Oddly enough, however, plopped into a country where he wields considerably less power, Randall didn’t have quite the same menace he did back in Scotland. When a constipated Frenchman can thoroughly erase your dignity in less than five minutes, you just can’t seem all that scary. But of course to the Frasers he will always be a bastion of  evil in their lives. Jamie, true to his word, immediately challenged Randall to a duel so he could kill his attacker and perhaps find some much needed closure.

Claire had other ideas.

What Claire asked of Jamie could be perhaps the most selfish thing you could ask of a person, but, because it’s Claire, it barely rated in her top five most selfish acts. Having already realized that meddling in Randall’s life could prevent Frank from ever existing, Claire asked Jamie to let his rapist and torturer live (for at least another year) so that in a few hundred years she can have a husband… who she’ll eventually abandon for a time travelling with Jamie. It’s an absolutely absurd request. She has already chosen to spend the rest of her life with Jamie, what difference does it make to her  if Frank, or his great-great-great whoever is never born? Of course, there could be the argument that if Frank never lives he can never marry Claire and then they’ll never take a second honeymoon to Scotland where she’ll fall through stones and meet Jamie and start this whole loop in the first place.
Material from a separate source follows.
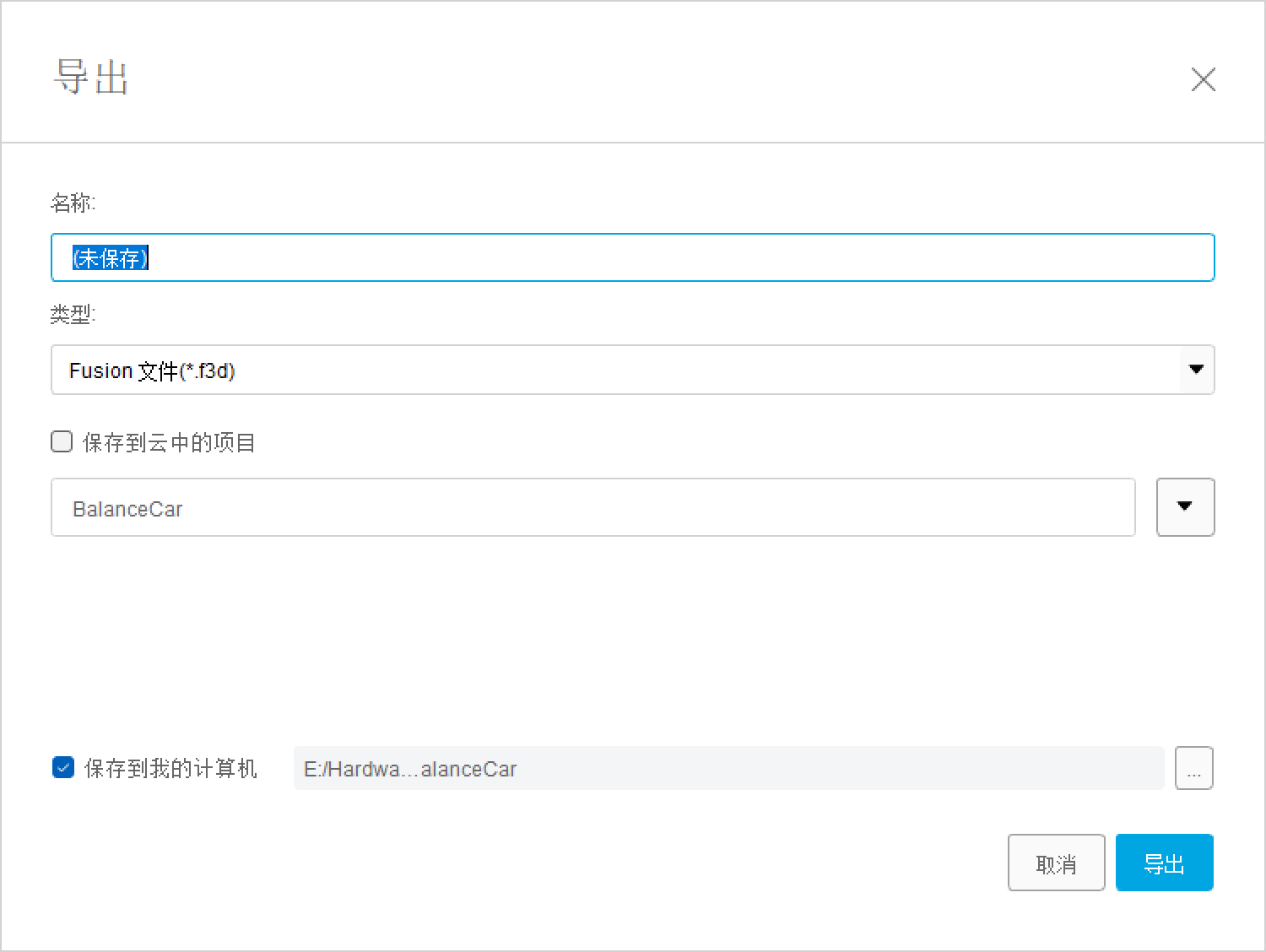
Task: Click the 保存到我的计算机 label text
Action: point(170,768)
And, speaking of impossible to disentangle timelines, when is it going to occur to Claire that trying to change the future is a pretty terrible idea? Granted, it only just occurred to her that her meddling could effect Frank’s future existence, but her entire goal in staying in the 1700s (besides boning Jamie on the regular) is to change the fates of the Scottish clans. She is willfully attempting to change a huge chunk of history and yet she’s only concerned with how her actions might impact the futures of the people she knows and loves. And this why asking her husband to set aside his own mental well being for the sake of her future husband barely rates as a selfish act for Claire Randall Fraser.
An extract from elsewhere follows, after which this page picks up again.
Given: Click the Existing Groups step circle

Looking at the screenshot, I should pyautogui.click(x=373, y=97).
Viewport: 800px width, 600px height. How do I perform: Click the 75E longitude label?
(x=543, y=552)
And then there’s the fact that she doesn’t actually know how any of things played out in her original timeline. She has only a basic understanding of the Jacobite rebellion and literally no idea of the actual intrigues that lead to its failure. Furthermore, all she know of the Randall family tree is that Mary Hawkins name is listed next to Jonathan Randall’s. There is every reason to assume that the baby she bares is actually Alex’s. In driving those two apart Claire might have ensured, rather than prevented, Frank’s nonexistence.
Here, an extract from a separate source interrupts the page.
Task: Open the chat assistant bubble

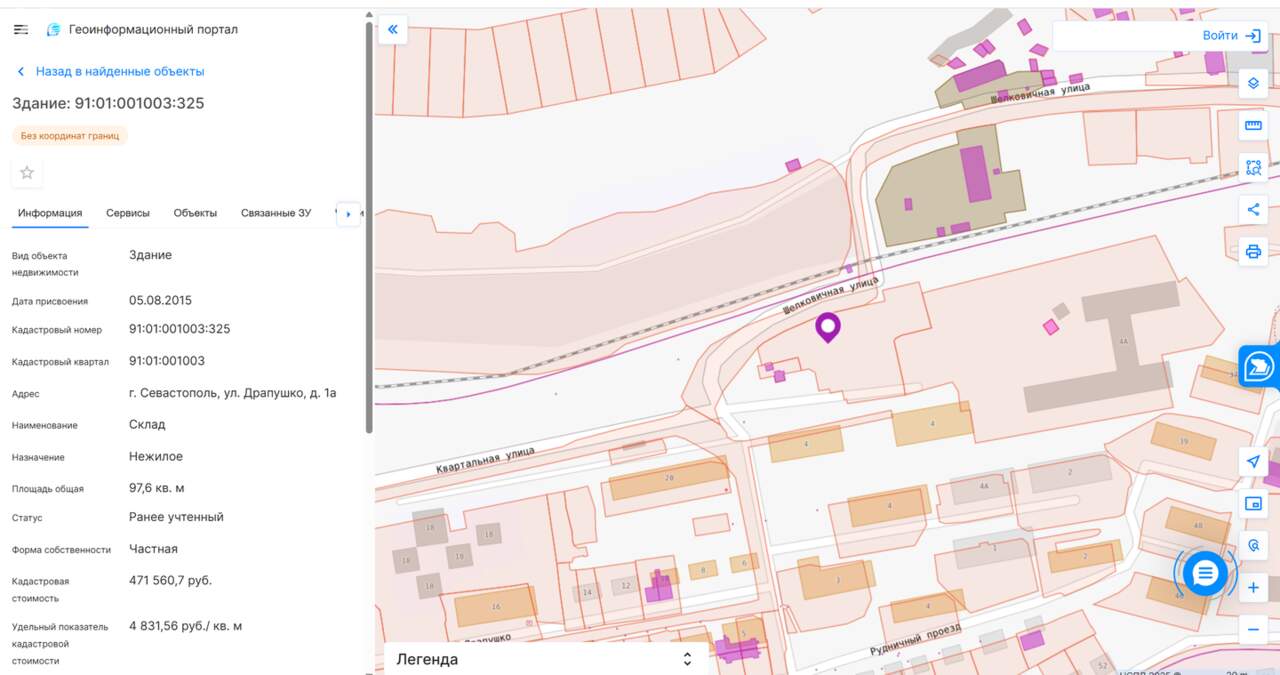Action: pyautogui.click(x=1205, y=573)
But this is what makes this show so compelling. Claire is a traditional fantasy hero in a lot of ways, but in a lot of ways she has no idea what she’s doing. She’s signed on for a life of adventure and intrigue without ever really considering what that means or taking the time to go about her quests with any sort of finesse. Sometimes this can make you want to scream as you watch her bumble through time, but it also means you can’t take your eyes off her.